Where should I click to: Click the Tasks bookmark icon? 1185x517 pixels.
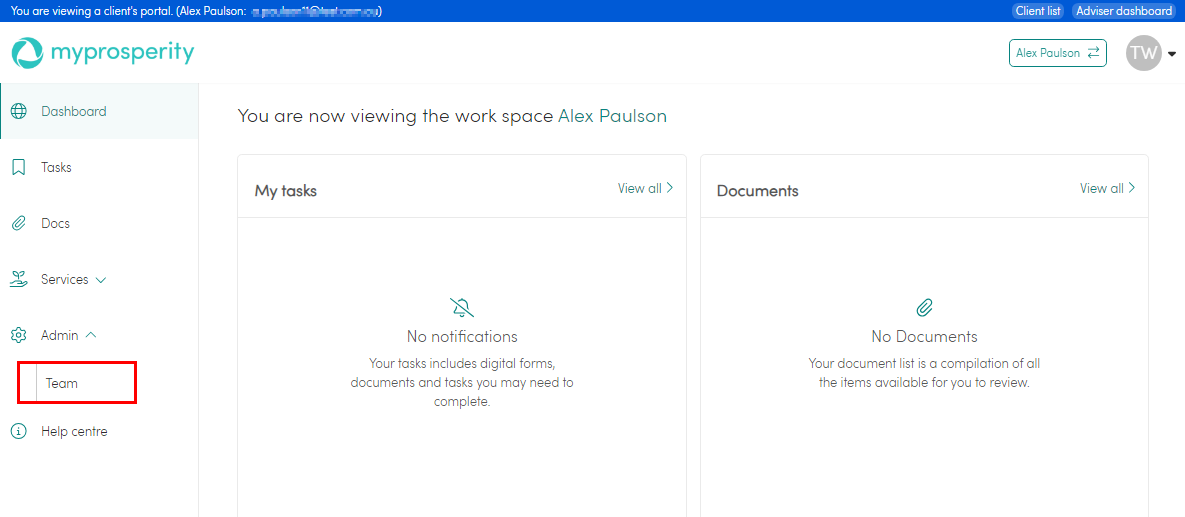tap(18, 167)
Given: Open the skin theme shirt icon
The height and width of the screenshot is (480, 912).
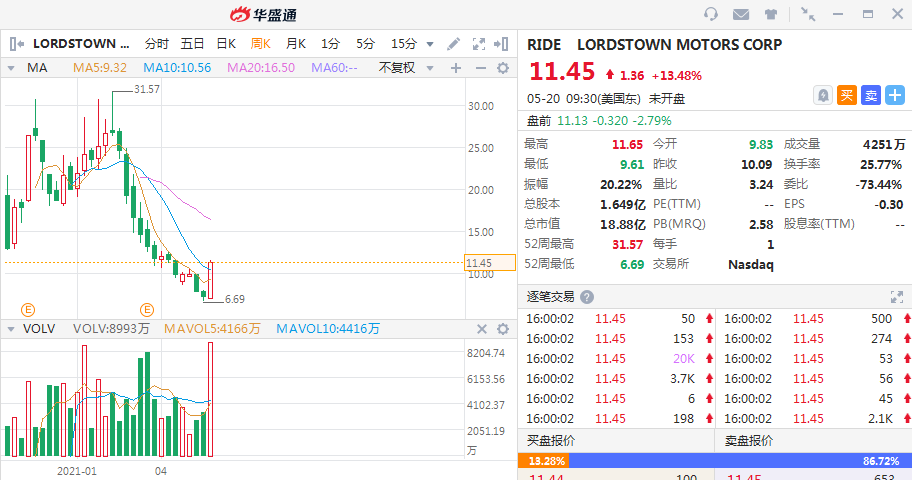Looking at the screenshot, I should point(771,14).
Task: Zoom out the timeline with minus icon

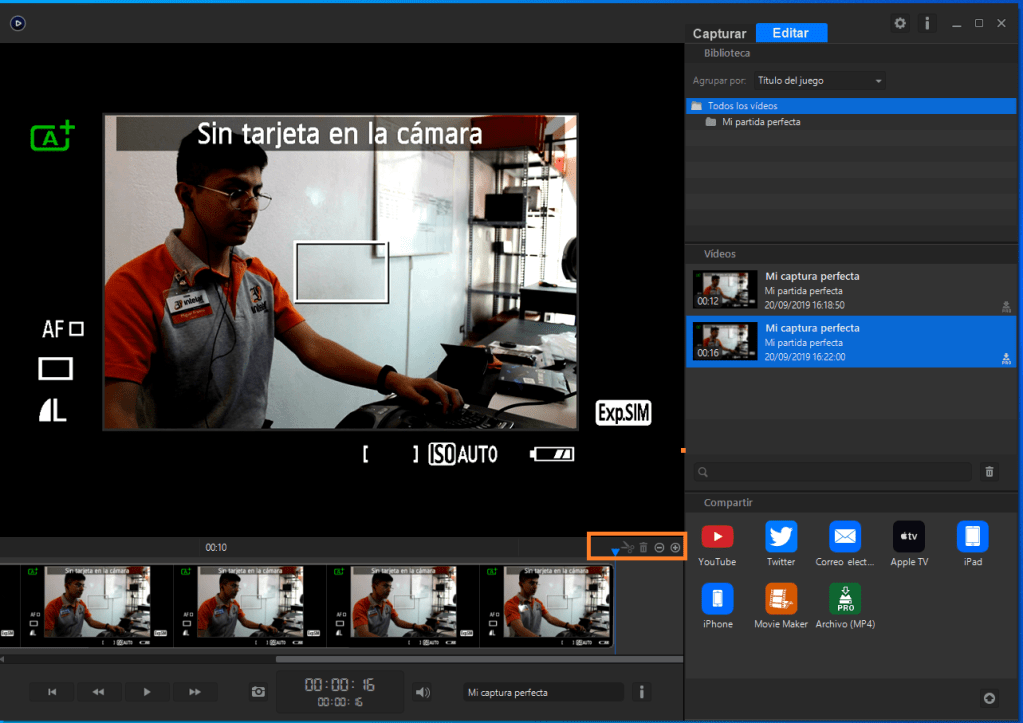Action: [659, 547]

Exercise goal:
Everything in the records above must be repeated exactly, apart from the pictures.

Solution for this task:
Where should I click to: Click the Tasks bookmark icon? 1185x517 pixels.
tap(18, 167)
Given: Open the skin theme shirt icon
The height and width of the screenshot is (480, 912).
Looking at the screenshot, I should point(771,14).
Task: Zoom out the timeline with minus icon

Action: [659, 547]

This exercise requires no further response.